Sun Pharmaceutical Industries Ltd. is scouting for a partner in China to help it win a larger piece of the world’s second-largest drug market, where the government is on a mission to drive down the cost of healthcare.
With a recovery underway in its U.S. business, Sun Pharma’s billionaire founder Dilip Shanghvi is homing in on China and believes market watchers are underestimating the potential there for India’s largest drugmaker.
“There is a big opportunity for us,” Shanghvi said in an interview with Bloomberg News Editor-in-Chief John Micklethwait in Mumbai on Thursday. “That would create a significant new revenue stream, which is not factored in our valuation when analysts look at it.”
(Related: Avik Roy Proposes Drug Purchasing Clubs)
China has rolled out an ambitious multicity bulk drug procurement program that’s driving down prices and providing an opening for Indian manufacturers like Mumbai-based Sun Pharma to compete. The country is importing more drugs, reimbursing for more and speeding up approvals of new medicines to ensure they reach patients faster.

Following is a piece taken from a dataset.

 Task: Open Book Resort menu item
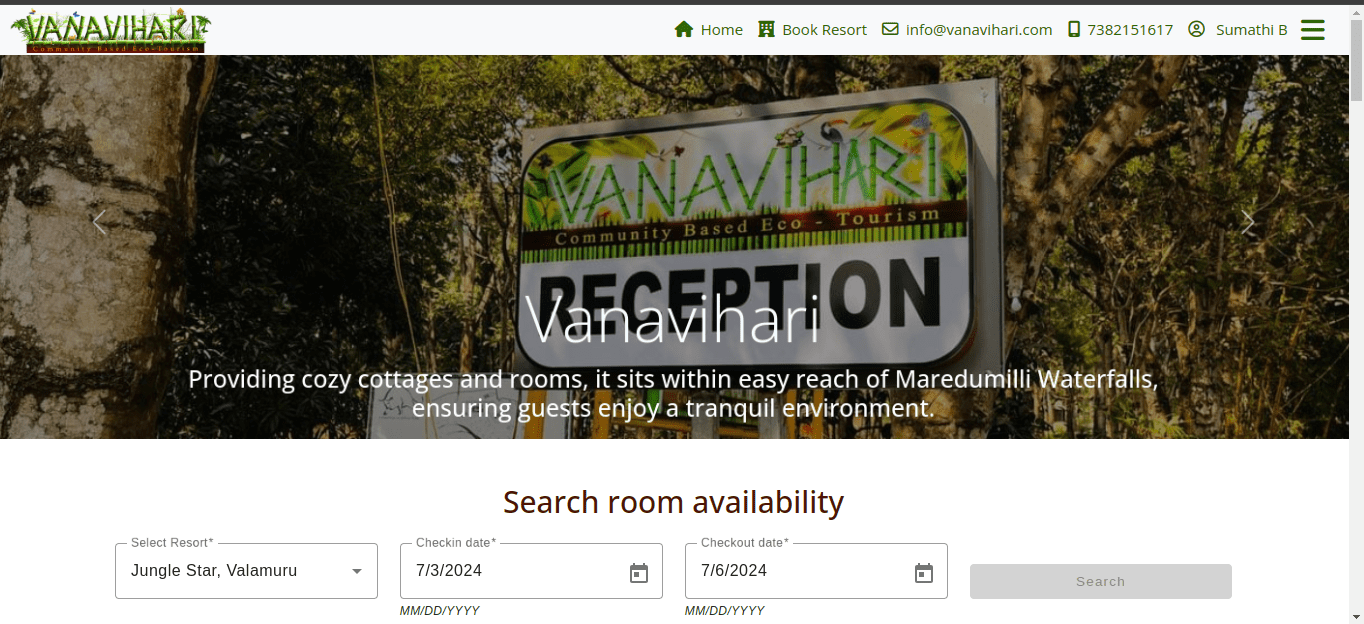tap(813, 29)
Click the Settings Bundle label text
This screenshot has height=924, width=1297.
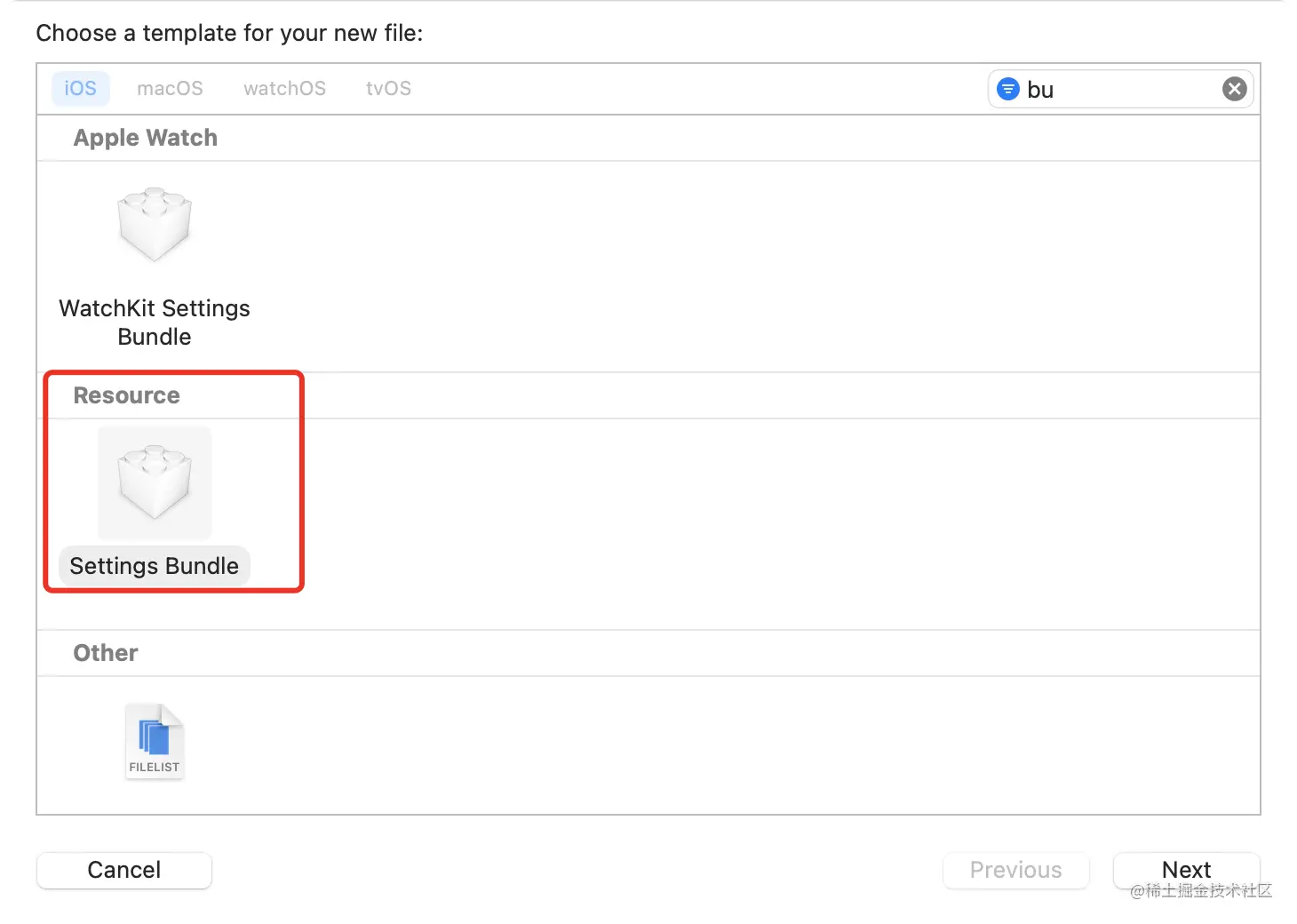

The policy push comes as many generic drugmakers continue to reel from a brutal price war in the U.S., the world’s biggest drug market. While Sun Pharma’s Indian rivals, like Dr. Reddy’s Laboratories Ltd. and Cipla Ltd., are already expanding in China, Shanghvi had mostly kept quiet about his plans.
Scaling Up
India’s top drugmaker will start scaling up its China business in six to nine months, according to Shanghvi. The unit is expected to contribute “some percentage” to Sun Pharma’s $4 billion of overall sales within three years, from almost nothing right now, he said.
The $160 billion Chinese drug market “is now a focus for Indian generics” as U.S.-approved drugs are cleared faster, Jefferies analyst Piyush Nahar wrote in a Feb. 27 note.
“While the reforms make China an attractive market, ramp-up and profitability will have significant challenges,” Nahar wrote. “Unlike U.S., distribution is important in China and will need a local partner and higher spend.”